- [Document segment]
'''
Updated On: 22 May, 2021 08:57 AM IST | Mumbai | Sukanya Datta
A Barcelona-based artist is offering illustrations in exchange for recipes to investigate how our memories of love and food are often related

Illustrations of the recipes of baati hue mirch. Pics courtesy/The Artist
There's a reason why a piping hot bowl of home-made chicken soup is an instant pick-me-up when you’re under the weather — a feat store-bought versions can seldom accomplish. Or why five-rupee, rastewala kala khatta golas are no match for fancy gelato cups on sweltering summer afternoons. It’s because the knowledge of being cared for is synonymous with sipping on a comforting broth dished out just for you. And because, the nostalgia of a sneaky, forbidden gola with friends after school, is a slurpy toast to the good ol’ days. It is this intrinsic connection between what’s on our plate and what’s in our heart that Barcelona-based artist Sophia Katharina is attempting to capture with The Food And Love Project.
'''
- [Dataset excerpts]
'''
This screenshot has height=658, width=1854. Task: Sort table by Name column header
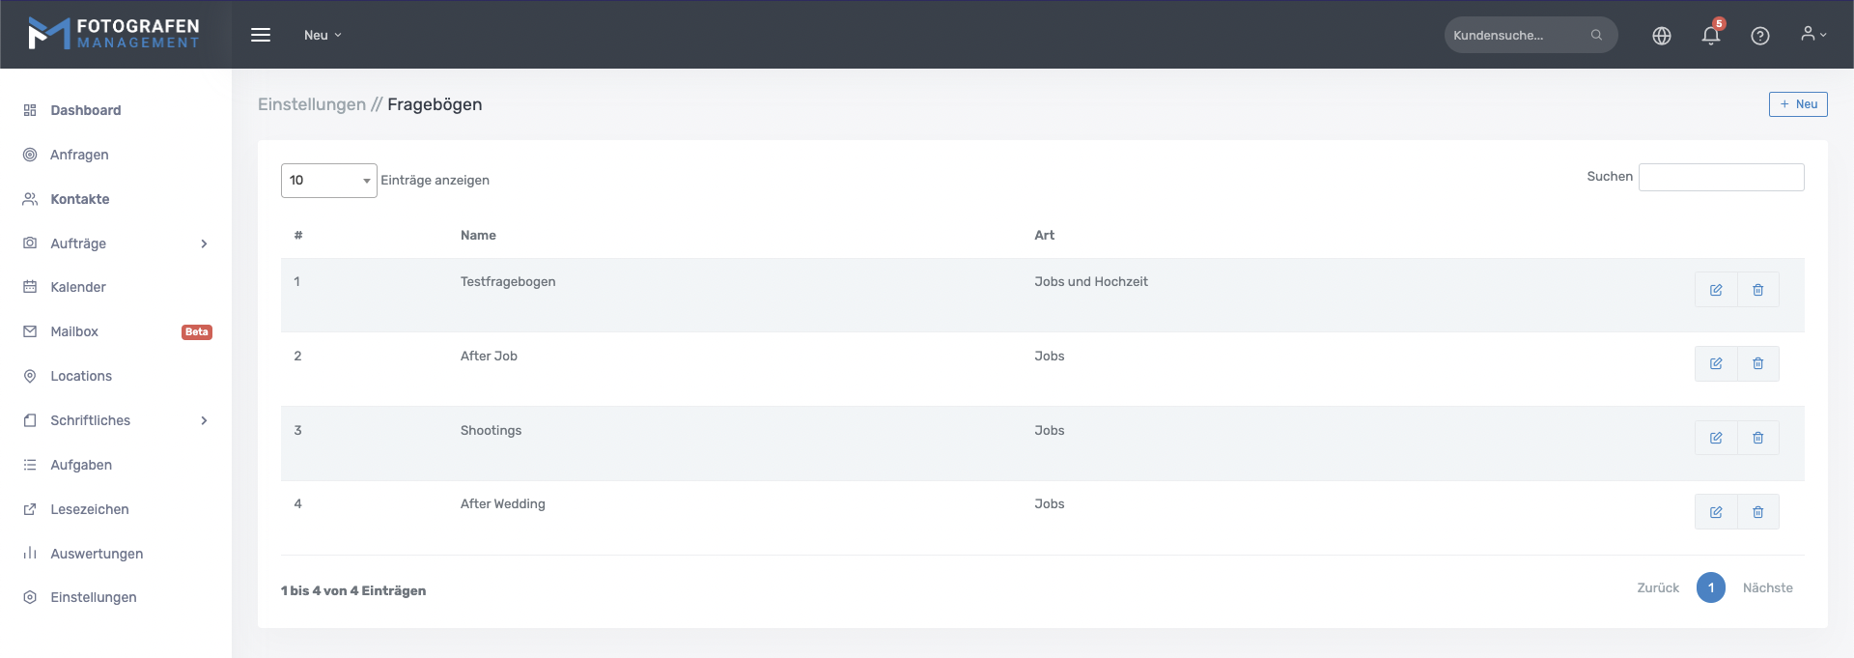pyautogui.click(x=478, y=235)
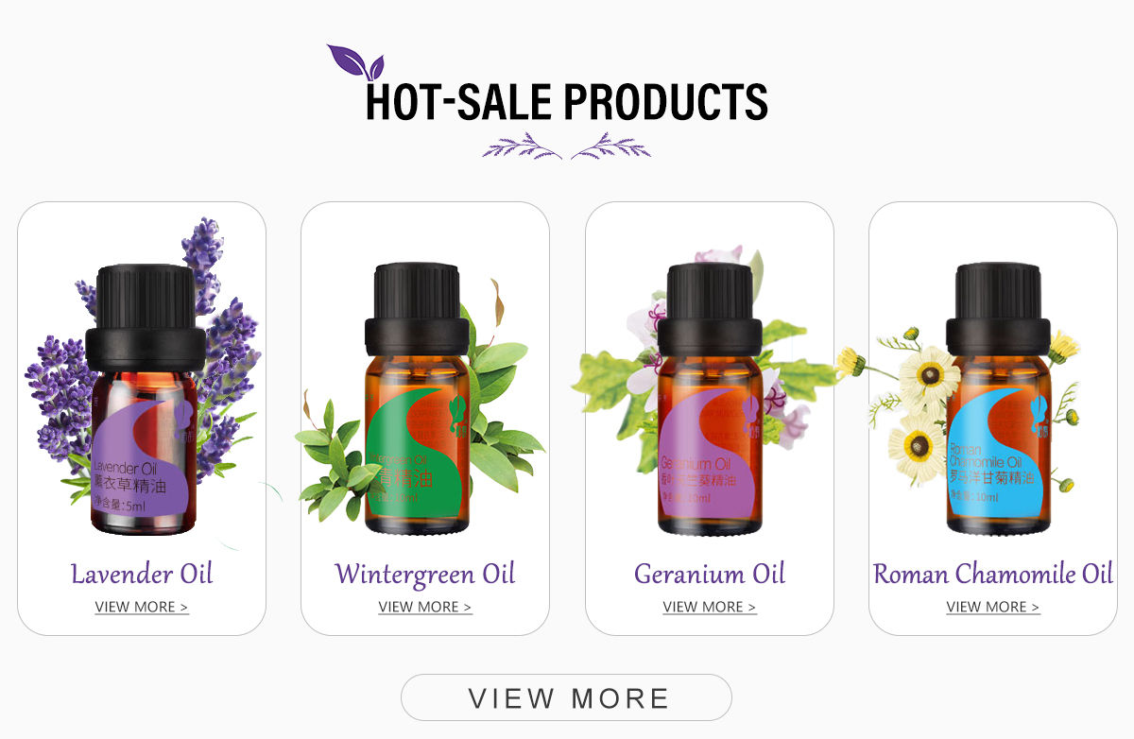Click the large VIEW MORE button at the bottom
This screenshot has width=1134, height=739.
pos(566,697)
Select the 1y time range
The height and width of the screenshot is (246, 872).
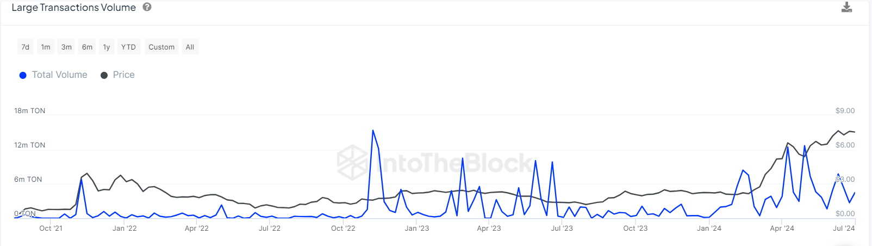click(x=107, y=47)
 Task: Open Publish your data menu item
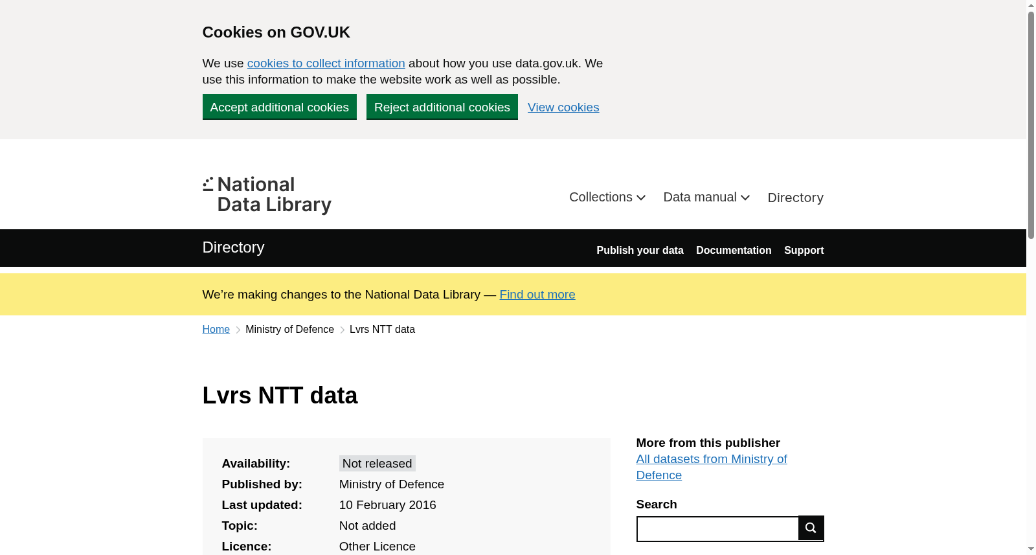[640, 250]
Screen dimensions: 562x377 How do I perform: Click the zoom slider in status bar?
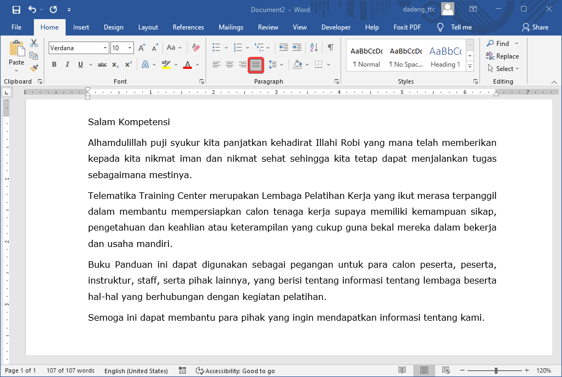pos(496,370)
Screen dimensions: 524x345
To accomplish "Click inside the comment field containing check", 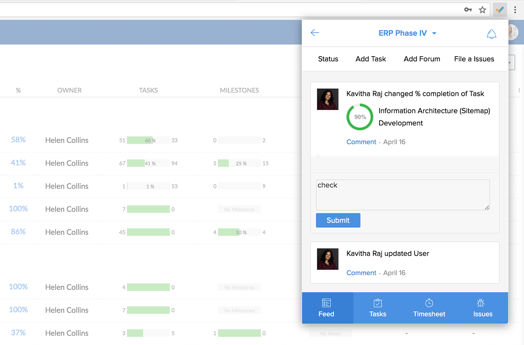I will pyautogui.click(x=402, y=195).
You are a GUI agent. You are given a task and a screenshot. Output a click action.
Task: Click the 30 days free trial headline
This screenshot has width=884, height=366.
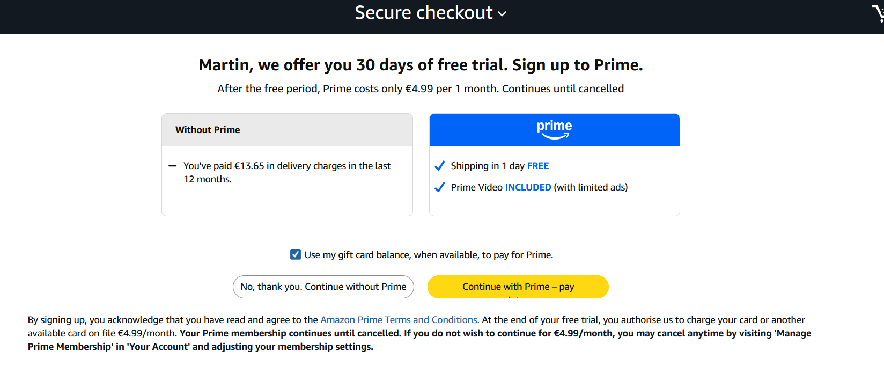coord(421,65)
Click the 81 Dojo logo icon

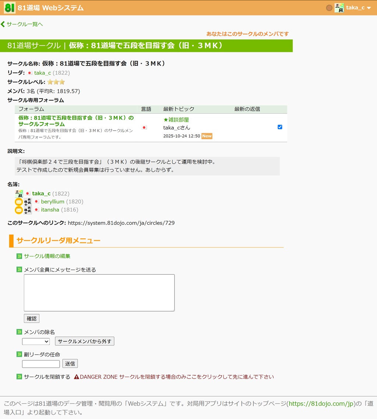(x=10, y=8)
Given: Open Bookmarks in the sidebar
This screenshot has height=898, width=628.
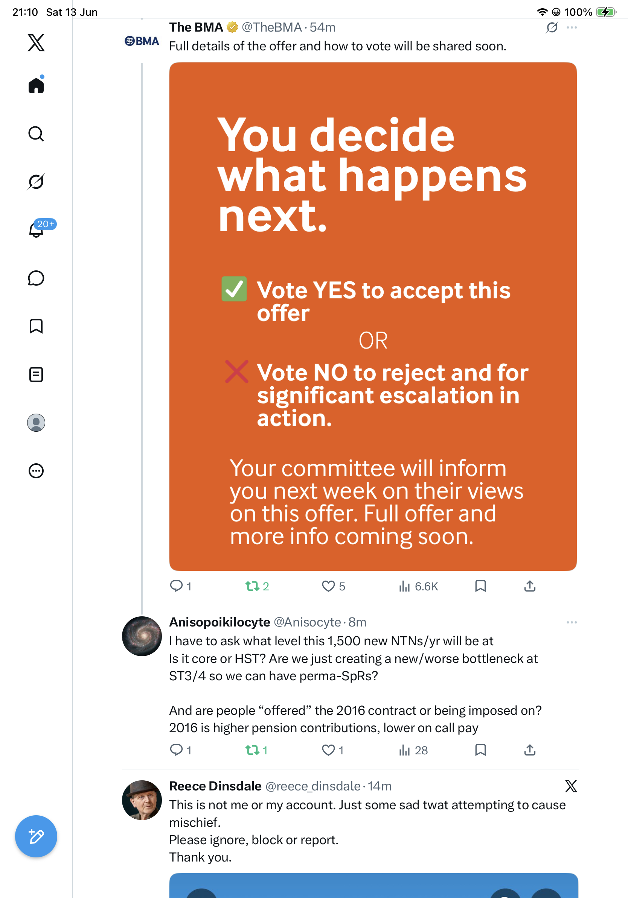Looking at the screenshot, I should 36,326.
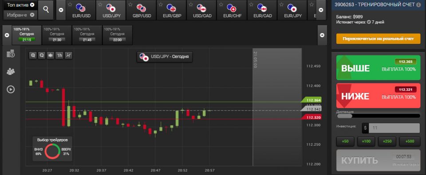Switch to the candlestick chart type icon
This screenshot has width=426, height=175.
pyautogui.click(x=50, y=55)
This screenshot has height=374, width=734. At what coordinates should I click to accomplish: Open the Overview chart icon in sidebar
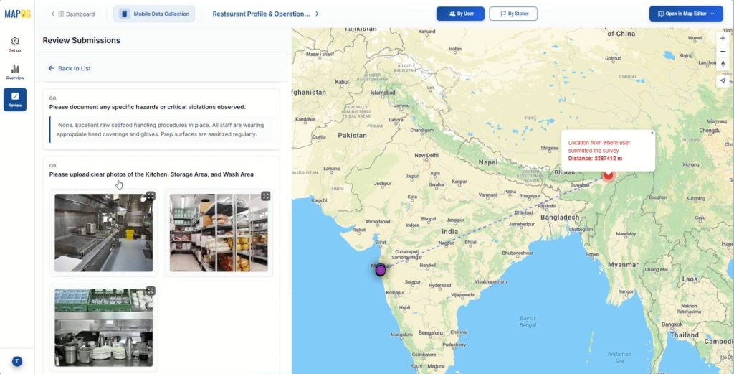[x=15, y=72]
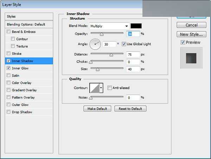The image size is (211, 159).
Task: Uncheck the Inner Glow checkbox
Action: click(8, 68)
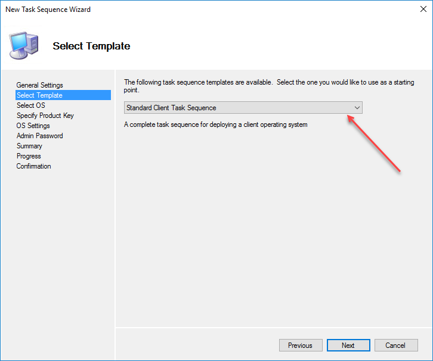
'''
- [Tasks to complete]
[1] In the article on The Food And Love Project, list every food or dish named in the paragraph that begins "There's a reason why".
[2] In the article on The Food And Love Project, write out everything from "Illustrations of the" down to "And Love Project.", substituting "lentil soup" for "chicken soup".
The records above come from a source separate from the article.

- [Answers given]
[1] home-made chicken soup, kala khatta golas, gelato cups, comforting broth, gola

[2]
Illustrations of the recipes of baati hue mirch. Pics courtesy/The Artist
There's a reason why a piping hot bowl of home-made lentil soup is an instant pick-me-up when you’re under the weather — a feat store-bought versions can seldom accomplish. Or why five-rupee, rastewala kala khatta golas are no match for fancy gelato cups on sweltering summer afternoons. It’s because the knowledge of being cared for is synonymous with sipping on a comforting broth dished out just for you. And because, the nostalgia of a sneaky, forbidden gola with friends after school, is a slurpy toast to the good ol’ days. It is this intrinsic connection between what’s on our plate and what’s in our heart that Barcelona-based artist Sophia Katharina is attempting to capture with The Food And Love Project.